Gluten-Free Pumpkin Chocolate Chip Pancakes - YUM!

Gluten-Free Pumpkin Chocolate Chip Pancakes – YUM!

Now that August is almost more than halfway through, kids are going back to school and it’s time to start thinking about one of the most important meals of the day – breakfast. According to Steven Dowshen, MD with, “kids and teens who eat breakfast have more energy, do better in school, and eat healthier throughout the day.”

Time can be a precious thing in the mornings, which is why we love breakfast meals that can be prepared ahead of time and even kept in the freezer and then defrosted before school. Instead of using butter or oil in the recipes below, we used coconut oil as a replacement.

Coconut oil is wonderful for morning consumption and not to mention, tastes delicious! The medium chain triglycerides which are found in coconut oil get absorbed in the body differently than butter or olive oil and do not get stored in the body. Because of this, you may feel a natural energy boost, which can be great for those sleepy children.

Below are some of my favorite breakfast recipes that are great for the little ones and parents, too!

  1. Spinach and Feta Egg Muffins – This is one of my favorite protein-packed recipes to make ahead of time! These egg muffins freeze perfectly and the desired amount of muffins can be taken out and placed in the microwave right before breakfast time. Feel free to add any veggies or added proteins to these muffins.
  2. Gluten-Free Pumpkin Chocolate Chip Pancakes – This recipe is good for those who have a little more time to prepare a meal, but the pancakes are sure delicious! The chocolate chips are an added bonus for your little ones for more incentive to finish their entire meal. Try serving scrambled eggs in coconut oil as a protein for this breakfast meal.
  3. Green Berry Protein Smoothie – It may be hard for anyone to eat their vegetables at times, so this is the perfect way to incorporate them into a meal! This smoothie is packed with spinach and berries for an antioxidant rich breakfast. As a tip for little boys, tell them that drinking this green smoothie will make them strong like the Hulk!
  4. Blueberry and Coconut Bars – This is another breakfast item that is perfect to make ahead of time and good for a few days once baked. These bars are simple, yet packed with healthy fats and antioxidants. You can choose to add any fruit to this recipe if your little one is not a fan of blueberries.
  5. Apple and Cinnamon Oatmeal – I loved oatmeal growing up and still do to this day. Oatmeal is a good way to fill up those little tummies and by adding coconut oil, apples, and cinnamon; your bowl will be packed with flavor. I used gluten-free oats for this recipe, but feel free to use original oatmeal if desired.
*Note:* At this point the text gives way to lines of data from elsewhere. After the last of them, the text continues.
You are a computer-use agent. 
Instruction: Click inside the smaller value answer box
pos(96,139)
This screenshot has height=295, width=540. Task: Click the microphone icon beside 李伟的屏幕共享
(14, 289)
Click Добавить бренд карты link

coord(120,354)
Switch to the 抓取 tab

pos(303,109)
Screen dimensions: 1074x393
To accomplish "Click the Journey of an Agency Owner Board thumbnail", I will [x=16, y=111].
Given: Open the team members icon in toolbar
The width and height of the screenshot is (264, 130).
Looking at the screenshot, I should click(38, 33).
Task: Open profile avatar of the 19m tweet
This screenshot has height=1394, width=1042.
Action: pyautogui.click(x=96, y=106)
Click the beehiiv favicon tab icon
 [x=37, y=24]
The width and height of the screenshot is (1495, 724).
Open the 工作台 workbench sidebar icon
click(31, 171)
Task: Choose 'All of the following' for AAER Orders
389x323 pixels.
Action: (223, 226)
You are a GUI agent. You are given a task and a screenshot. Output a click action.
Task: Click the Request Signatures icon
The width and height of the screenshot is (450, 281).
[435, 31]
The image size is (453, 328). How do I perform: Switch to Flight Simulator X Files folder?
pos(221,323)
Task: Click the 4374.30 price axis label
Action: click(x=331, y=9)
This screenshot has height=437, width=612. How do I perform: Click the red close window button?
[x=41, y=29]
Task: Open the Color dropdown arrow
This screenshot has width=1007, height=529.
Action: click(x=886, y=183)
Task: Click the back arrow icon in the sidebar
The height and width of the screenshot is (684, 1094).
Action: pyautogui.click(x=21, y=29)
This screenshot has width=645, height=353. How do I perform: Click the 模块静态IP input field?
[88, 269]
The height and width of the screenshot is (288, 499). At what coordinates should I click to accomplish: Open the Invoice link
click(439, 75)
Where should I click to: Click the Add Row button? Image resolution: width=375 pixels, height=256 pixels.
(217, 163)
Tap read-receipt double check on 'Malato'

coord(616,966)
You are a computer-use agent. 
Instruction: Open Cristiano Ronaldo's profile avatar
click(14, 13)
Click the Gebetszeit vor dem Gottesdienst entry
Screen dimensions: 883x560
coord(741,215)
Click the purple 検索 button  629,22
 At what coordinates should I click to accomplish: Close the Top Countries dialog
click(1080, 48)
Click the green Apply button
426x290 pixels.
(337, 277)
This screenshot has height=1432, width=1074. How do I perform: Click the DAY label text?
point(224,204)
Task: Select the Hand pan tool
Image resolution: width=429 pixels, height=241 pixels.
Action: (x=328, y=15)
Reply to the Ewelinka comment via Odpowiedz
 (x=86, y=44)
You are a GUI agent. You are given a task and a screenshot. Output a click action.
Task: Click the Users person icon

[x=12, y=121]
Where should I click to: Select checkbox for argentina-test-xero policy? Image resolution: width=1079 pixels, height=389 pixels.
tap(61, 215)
Hopefully some of these recipes will inspire wholesome breakfast ideas and brain fuel before a long day at school! Parents, be sure to join your little ones and eat breakfast, too. For an added boost of energy for yourself, try adding coconut oil to your morning coffee. This is a great substitute for coffee creamer and cuts down on sugar!

What’s your favorite breakfast dish to make?